Global climate change and ocean acidification pose a serious threat to marine life. Marine invertebrates are particularly susceptible to ocean acidification, especially highly calcareous taxa such as molluscs, echinoderms and corals. The largest of all bivalve molluscs, giant clams, are already threatened by a variety of local pressures, including overharvesting, and are in decline worldwide. Several giant clam species are listed as ‘Vulnerable’ on the IUCN Red List of Threatened Species and now climate change and ocean acidification pose an additional threat to their conservation. Unlike most other molluscs, giant clams are ‘solar-powered’ animals containing photosynthetic algal symbionts suggesting that light could influence the effects of ocean acidification on these vulnerable animals. In this study, juvenile fluted giant clams Tridacna squamosa were exposed to three levels of carbon dioxide (CO2) (control ~400, mid ~650 and high ~950 μatm) and light (photosynthetically active radiation 35, 65 and 304 μmol photons m-2 s-1). Elevated CO2 projected for the end of this century (~650 and ~950 μatm) reduced giant clam survival and growth at mid-light levels.

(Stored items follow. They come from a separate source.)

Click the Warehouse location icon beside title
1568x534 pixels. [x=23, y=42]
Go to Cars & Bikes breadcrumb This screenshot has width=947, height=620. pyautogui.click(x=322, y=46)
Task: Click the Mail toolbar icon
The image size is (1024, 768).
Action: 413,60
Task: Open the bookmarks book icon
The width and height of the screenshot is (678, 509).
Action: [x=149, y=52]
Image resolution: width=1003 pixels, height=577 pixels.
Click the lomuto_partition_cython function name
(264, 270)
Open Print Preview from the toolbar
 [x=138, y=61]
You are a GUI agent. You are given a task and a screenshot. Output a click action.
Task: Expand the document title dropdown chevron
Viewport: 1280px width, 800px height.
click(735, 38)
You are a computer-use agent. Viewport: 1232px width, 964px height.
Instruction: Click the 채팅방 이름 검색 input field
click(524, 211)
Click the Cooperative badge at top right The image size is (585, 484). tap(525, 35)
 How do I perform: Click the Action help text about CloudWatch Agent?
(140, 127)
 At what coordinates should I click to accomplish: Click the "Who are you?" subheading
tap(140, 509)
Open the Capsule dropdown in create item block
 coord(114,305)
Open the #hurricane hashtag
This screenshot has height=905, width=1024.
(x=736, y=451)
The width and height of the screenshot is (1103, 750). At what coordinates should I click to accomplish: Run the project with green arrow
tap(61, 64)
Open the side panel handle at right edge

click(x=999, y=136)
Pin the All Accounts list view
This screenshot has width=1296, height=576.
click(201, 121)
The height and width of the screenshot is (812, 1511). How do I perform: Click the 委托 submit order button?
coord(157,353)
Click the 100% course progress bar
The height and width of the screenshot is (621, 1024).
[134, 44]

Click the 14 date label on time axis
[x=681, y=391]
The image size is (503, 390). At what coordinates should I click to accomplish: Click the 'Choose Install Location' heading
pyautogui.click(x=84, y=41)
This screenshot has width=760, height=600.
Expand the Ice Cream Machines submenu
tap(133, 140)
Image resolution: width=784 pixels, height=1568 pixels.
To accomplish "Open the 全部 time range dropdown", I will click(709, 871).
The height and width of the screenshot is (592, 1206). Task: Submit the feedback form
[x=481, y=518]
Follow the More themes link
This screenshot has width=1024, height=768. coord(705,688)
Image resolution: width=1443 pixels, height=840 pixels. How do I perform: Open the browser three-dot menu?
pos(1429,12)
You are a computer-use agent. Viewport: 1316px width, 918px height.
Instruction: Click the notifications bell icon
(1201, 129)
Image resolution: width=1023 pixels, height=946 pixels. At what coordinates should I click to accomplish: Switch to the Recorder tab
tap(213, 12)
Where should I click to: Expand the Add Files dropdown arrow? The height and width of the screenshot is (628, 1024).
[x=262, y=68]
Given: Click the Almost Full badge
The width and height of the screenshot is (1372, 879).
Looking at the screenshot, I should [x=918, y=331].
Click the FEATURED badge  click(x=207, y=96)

However, effects of CO2 on survival were absent at high-light, with 100% survival across all CO2 levels. Effects of CO2 on growth of surviving clams were lessened, but not removed, at high-light levels. Shell growth and total animal mass gain were still reduced at high-CO2. This study demonstrates the potential for light to alleviate effects of ocean acidification on survival and growth in a threatened calcareous marine invertebrate. Managing water quality (e.g. turbidity and sedimentation) in coastal areas to maintain water clarity may help ameliorate some negative effects of ocean acidification on giant clams and potentially other solar-powered calcifiers, such as hard corals.